DLC offers insight about the protagonist, but not much else.
Layers of Fear’s DLC, Inheritance, places the player in the shoes of the daughter of the nameless painter who has returned after many years. Unlike her father, the daughter is much more talkative and often comments about things that occur as she explores the mansion from the previous game. Speaking of the mansion, there is also a very clear shift in who the antagonist is in this DLC. Whereas in the first game it’s obvious that the painter’s despair and guilt have warped the mansion into something he can barely recognize, it is the mansion itself that is the antagonist in the daughter’s eyes.
Sadly this is where most of the differences end as the controls are pretty much the same (and are as clunky as ever), as well as the collectibles being distinctly pivotal to getting the best ending. It’s one of those moments where you realize that this a game with the same gameplay, but just a different story. I wouldn’t say it’s lazy, but I almost felt comfortable going through the mansion in this DLC, rather than scared. Like, ‘oh there’s that painting again, oh and that jump scare is kinda like how it was in the original game, neat!’
To touch on the controls a bit more, the Nintendo Switch version of this game is a lot clunkier than it is on the PS4 where I originally played the game. When I played in handheld mode there were times when it took me a few times to try and grab the object I needed, often resulting me picking the wrong option and dying in the process. Tabletop mode didn’t give me this problem at all, however, playing a certain way shouldn’t make me feel at a disadvantage and it was disheartening to not play my usual way in order to have the full experience of the game.
If there’s one horror game you need to play on the Switch, this is it.

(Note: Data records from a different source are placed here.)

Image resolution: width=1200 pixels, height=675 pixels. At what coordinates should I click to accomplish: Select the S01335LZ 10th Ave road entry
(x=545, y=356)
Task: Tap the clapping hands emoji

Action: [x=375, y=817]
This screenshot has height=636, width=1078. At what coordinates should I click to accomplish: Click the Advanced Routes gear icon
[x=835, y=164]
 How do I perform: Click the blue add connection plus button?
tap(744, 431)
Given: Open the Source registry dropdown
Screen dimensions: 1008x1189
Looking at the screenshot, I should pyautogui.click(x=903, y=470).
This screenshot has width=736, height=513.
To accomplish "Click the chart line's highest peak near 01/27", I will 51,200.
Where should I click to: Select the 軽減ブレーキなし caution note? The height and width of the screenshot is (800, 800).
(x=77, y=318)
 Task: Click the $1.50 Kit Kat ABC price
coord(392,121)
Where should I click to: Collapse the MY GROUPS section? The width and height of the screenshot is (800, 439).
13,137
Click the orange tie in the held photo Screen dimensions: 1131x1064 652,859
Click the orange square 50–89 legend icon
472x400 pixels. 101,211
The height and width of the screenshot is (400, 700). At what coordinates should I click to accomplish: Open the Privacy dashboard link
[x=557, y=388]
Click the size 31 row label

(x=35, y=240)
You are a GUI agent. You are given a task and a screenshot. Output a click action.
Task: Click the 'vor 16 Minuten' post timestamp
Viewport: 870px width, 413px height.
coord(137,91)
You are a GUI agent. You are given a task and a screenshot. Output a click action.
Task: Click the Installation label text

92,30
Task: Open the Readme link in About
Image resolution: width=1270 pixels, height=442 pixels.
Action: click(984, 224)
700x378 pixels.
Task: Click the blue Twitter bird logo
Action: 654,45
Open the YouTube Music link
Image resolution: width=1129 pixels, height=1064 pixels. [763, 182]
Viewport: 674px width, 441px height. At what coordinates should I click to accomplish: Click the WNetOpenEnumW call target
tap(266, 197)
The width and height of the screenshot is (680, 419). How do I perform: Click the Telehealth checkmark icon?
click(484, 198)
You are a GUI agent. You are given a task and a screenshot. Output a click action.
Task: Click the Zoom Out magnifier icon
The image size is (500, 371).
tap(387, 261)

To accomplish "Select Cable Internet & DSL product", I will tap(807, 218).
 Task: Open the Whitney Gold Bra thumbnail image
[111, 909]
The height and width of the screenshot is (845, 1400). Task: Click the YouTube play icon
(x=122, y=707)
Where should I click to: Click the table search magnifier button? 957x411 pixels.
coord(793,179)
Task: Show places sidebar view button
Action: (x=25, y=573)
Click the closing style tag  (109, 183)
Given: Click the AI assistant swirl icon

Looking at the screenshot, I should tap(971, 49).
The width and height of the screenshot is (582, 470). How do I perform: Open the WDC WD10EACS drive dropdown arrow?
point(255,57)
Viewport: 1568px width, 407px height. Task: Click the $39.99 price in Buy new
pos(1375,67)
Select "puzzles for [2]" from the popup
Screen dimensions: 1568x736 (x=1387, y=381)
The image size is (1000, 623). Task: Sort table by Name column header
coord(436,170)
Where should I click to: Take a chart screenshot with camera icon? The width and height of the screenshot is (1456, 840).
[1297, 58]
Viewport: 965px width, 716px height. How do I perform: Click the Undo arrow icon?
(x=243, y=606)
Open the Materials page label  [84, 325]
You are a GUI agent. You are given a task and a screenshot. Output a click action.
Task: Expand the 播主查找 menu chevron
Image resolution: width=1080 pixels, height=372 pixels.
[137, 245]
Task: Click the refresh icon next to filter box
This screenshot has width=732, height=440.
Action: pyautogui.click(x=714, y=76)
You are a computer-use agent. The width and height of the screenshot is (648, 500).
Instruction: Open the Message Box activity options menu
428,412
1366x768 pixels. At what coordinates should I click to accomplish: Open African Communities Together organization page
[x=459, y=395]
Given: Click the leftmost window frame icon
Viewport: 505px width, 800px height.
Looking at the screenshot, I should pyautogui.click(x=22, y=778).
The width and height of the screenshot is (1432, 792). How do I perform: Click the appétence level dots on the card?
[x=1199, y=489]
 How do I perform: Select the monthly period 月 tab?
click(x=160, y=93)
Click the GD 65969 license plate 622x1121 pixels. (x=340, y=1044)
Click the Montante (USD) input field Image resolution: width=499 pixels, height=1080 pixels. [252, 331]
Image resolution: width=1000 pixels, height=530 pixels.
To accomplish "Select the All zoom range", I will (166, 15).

Despite what may seem like a list of misgivings about the title, Layers of Fear: Legacy is one of the best games I’ve played this year on the Switch and it most definitely deserves your attention. The gameplay is fantastic despite the awkward controls, and the story is phenomenal. The Switch doesn’t have a lot of horror games, so if you’re looking for one then make this one a priority and remember: play while walking home alone for added effect.
I’m joking. Please don’t play while walking. You will drop your Switch and cry.
Final Verdict: 4.5/5
Available on: Nintendo Switch (Reviewed), PlayStation 4, Xbox One, Linux, PC; Publisher: Bloober Team; Developer: Bloober Team; Players: 1; Released: Feb 21, 2018; MSRP: $19.99; ESRB: 17+
Full disclosure: This review is based on a Nintendo Switch review copy of Layers of Fear: Legacy given to HeyPoorPlayer by the publisher.